On the relationship between the uncoupler-induced efflux of K+ from heart mitochondria and the oxidation-reduction state of pyridine nucleotides.

Respiring heart mitochondria exchange matrix 42K+ with extramitochondrial K+ at a rapid rate in the presence of Pi (Chávez, E., Jung, D. W., and Brierley, G. P. (1977) Arch. Biochem. Biophys. 183, 460-470, 1977). This exchange reaction is strongly inhibited by uncouplers. However, under two rather similar sets of conditions, the addition of an uncoupler results in a rapid, transient increase in the exchange of matrix 42K+ with external K+ when the mitochondria are suspended in KCl or, alternatively, in a net loss of matrix 42K+ from mitochondria suspended in K+-free media. These conditions are: (a) the addition of an uncoupler to respiring mitochondria after the accumulation of a small amount of phosphate salt, and (b) the presence of a Ca2+-chelator or ruthenium red with uncoupler.
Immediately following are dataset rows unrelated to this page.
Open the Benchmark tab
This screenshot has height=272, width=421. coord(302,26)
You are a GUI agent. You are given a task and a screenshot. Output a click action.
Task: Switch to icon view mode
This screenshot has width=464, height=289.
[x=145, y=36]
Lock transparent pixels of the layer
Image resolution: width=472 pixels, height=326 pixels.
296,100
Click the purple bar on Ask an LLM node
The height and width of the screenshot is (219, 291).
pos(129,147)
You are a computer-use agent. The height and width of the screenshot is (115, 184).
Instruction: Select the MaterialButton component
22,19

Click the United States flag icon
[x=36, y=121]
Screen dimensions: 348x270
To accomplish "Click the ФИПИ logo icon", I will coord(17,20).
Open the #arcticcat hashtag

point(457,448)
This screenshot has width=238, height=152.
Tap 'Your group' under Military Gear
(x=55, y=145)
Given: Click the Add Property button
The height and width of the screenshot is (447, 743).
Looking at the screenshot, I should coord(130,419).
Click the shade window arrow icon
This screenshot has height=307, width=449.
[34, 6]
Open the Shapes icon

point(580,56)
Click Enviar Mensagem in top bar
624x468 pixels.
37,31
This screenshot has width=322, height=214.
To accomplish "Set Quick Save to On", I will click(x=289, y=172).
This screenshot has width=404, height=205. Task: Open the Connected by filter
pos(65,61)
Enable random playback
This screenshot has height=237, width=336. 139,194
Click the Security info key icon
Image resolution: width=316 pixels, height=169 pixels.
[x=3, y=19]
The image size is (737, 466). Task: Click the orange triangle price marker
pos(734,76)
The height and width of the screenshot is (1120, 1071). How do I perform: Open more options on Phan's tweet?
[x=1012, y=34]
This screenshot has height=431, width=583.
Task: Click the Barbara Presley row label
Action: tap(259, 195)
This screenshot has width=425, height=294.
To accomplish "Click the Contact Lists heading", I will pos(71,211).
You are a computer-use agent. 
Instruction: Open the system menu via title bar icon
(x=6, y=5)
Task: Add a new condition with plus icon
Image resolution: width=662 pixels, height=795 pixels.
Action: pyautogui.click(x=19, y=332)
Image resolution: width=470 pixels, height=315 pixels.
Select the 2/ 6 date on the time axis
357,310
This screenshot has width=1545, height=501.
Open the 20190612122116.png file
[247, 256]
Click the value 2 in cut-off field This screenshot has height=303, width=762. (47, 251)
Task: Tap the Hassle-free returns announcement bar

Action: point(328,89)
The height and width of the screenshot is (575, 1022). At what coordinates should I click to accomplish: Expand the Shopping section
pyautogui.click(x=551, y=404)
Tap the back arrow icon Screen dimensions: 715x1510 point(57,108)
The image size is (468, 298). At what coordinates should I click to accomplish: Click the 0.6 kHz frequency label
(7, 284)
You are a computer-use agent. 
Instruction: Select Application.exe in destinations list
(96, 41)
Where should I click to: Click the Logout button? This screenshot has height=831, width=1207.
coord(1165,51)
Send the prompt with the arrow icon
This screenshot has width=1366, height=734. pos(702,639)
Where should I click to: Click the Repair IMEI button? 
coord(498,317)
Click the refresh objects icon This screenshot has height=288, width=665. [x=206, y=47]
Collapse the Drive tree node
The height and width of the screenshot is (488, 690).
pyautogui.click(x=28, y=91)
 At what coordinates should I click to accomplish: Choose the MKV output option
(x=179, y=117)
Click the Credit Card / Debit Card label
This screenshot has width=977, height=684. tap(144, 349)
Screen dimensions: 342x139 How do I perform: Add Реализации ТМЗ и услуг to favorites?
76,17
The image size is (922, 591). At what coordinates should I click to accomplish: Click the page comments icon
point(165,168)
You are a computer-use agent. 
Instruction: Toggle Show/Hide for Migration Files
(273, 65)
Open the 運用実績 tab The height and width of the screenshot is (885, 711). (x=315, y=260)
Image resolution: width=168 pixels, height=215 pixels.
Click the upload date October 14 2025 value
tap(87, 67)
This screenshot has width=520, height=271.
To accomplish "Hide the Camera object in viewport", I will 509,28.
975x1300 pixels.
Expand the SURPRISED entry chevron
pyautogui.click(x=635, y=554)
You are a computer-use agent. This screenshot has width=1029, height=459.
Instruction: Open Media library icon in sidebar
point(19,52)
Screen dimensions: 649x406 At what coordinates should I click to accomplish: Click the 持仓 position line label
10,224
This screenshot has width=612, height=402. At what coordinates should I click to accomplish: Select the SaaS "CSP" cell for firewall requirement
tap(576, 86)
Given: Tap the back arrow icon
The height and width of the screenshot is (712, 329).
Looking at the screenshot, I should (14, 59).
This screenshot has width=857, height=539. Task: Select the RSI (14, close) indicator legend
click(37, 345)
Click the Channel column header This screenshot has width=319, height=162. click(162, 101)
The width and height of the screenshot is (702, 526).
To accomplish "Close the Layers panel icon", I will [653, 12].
Loss of 42K+ under these conditions occurs with all substrates tested, is completely blocked by rotenone, and is accompanied by an almost complete oxidation of both NADH and NADPH. In the presence of rotenone and acetoacetate, only NADH is oxidized and 42K+ efflux does not occur. It is concluded that simply dissipating the mitochondrial protonmotive force by addition of an uncoupler is not sufficient to induce release of mitochondrial K+. Uncoupler-induced oxidation of mitochondrial NADPH, in conjunction with elevated internal Pi, opens a rather nonspecific pathway for K+ loss which can be inhibited by ADP and enhanced by Ca2+. The more specific loss of K+ which occurs in the absence of elevated internal Pi when uncoupler and EGTA or ruthenium red are present suggests that K+ efflux is related to the Ca2+-uniporter. Loss of K+ by either of these pathways can be differentiated from efflux of K+ on the endogenous K+/H+ exchanger which functions without dissipation of the mitochondrial membrane potential.